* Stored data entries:

——————

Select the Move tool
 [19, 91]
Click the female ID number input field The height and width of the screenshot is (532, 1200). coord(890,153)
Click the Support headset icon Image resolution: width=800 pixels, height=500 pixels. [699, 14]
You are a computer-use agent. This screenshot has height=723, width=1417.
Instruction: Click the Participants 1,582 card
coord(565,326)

——————

* What you should do:
Copy each of the records above line for line, with no changes.

* Result of this task:
Select the Move tool
 [19, 91]
Click the female ID number input field The height and width of the screenshot is (532, 1200). coord(890,153)
Click the Support headset icon Image resolution: width=800 pixels, height=500 pixels. [699, 14]
You are a computer-use agent. This screenshot has height=723, width=1417.
Instruction: Click the Participants 1,582 card
coord(565,326)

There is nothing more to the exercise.